--- Work instructions ---
Copy the data exactly, keeping every line intact.

--- Information ---
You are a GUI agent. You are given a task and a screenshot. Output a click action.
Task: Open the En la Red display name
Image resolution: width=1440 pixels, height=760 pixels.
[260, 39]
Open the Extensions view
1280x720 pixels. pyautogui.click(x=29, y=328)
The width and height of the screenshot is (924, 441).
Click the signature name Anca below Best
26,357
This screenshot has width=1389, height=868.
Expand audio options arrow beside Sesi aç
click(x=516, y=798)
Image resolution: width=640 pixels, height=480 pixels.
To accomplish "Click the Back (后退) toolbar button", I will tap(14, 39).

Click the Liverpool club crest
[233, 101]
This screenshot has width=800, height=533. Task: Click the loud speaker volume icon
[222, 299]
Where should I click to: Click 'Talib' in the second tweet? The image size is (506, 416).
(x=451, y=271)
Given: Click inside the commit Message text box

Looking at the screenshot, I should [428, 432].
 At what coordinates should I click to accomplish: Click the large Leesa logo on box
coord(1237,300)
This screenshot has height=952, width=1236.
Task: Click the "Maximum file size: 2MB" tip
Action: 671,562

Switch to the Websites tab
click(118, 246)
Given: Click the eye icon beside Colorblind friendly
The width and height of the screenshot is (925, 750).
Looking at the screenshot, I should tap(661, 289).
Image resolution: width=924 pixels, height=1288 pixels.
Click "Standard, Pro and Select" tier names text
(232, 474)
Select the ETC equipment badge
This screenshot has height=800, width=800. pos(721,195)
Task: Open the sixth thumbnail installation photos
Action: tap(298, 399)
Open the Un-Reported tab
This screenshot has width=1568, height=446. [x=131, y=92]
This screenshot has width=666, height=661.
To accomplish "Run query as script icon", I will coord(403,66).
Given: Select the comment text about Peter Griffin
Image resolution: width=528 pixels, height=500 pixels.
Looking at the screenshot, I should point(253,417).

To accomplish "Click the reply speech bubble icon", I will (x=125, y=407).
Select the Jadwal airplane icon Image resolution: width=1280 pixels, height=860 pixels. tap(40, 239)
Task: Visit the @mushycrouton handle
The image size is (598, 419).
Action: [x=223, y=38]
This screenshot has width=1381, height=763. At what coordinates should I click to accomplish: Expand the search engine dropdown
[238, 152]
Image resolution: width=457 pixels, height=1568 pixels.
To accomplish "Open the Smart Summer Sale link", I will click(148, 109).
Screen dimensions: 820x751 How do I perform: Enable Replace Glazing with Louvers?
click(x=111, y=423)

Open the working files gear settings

--- Task answer ---
You are a GUI agent. You are given a task and a screenshot. Output a click action.
Task: Open the En la Red display name
Image resolution: width=1440 pixels, height=760 pixels.
[260, 39]
Open the Extensions view
1280x720 pixels. pyautogui.click(x=29, y=328)
The width and height of the screenshot is (924, 441).
Click the signature name Anca below Best
26,357
This screenshot has width=1389, height=868.
Expand audio options arrow beside Sesi aç
click(x=516, y=798)
Image resolution: width=640 pixels, height=480 pixels.
To accomplish "Click the Back (后退) toolbar button", I will tap(14, 39).

Click the Liverpool club crest
[233, 101]
This screenshot has width=800, height=533. Task: Click the loud speaker volume icon
[222, 299]
Where should I click to: Click 'Talib' in the second tweet? The image size is (506, 416).
(x=451, y=271)
Given: Click inside the commit Message text box

Looking at the screenshot, I should [428, 432].
 At what coordinates should I click to accomplish: Click the large Leesa logo on box
coord(1237,300)
This screenshot has height=952, width=1236.
Task: Click the "Maximum file size: 2MB" tip
Action: 671,562

Switch to the Websites tab
click(118, 246)
Given: Click the eye icon beside Colorblind friendly
The width and height of the screenshot is (925, 750).
Looking at the screenshot, I should tap(661, 289).
Image resolution: width=924 pixels, height=1288 pixels.
Click "Standard, Pro and Select" tier names text
(232, 474)
Select the ETC equipment badge
This screenshot has height=800, width=800. pos(721,195)
Task: Open the sixth thumbnail installation photos
Action: tap(298, 399)
Open the Un-Reported tab
This screenshot has width=1568, height=446. [x=131, y=92]
This screenshot has width=666, height=661.
To accomplish "Run query as script icon", I will coord(403,66).
Given: Select the comment text about Peter Griffin
Image resolution: width=528 pixels, height=500 pixels.
Looking at the screenshot, I should point(253,417).

To accomplish "Click the reply speech bubble icon", I will (x=125, y=407).
Select the Jadwal airplane icon Image resolution: width=1280 pixels, height=860 pixels. tap(40, 239)
Task: Visit the @mushycrouton handle
The image size is (598, 419).
Action: [x=223, y=38]
This screenshot has width=1381, height=763. At what coordinates should I click to accomplish: Expand the search engine dropdown
[238, 152]
Image resolution: width=457 pixels, height=1568 pixels.
To accomplish "Open the Smart Summer Sale link", I will click(148, 109).
Screen dimensions: 820x751 How do I perform: Enable Replace Glazing with Louvers?
click(x=111, y=423)

Open the working files gear settings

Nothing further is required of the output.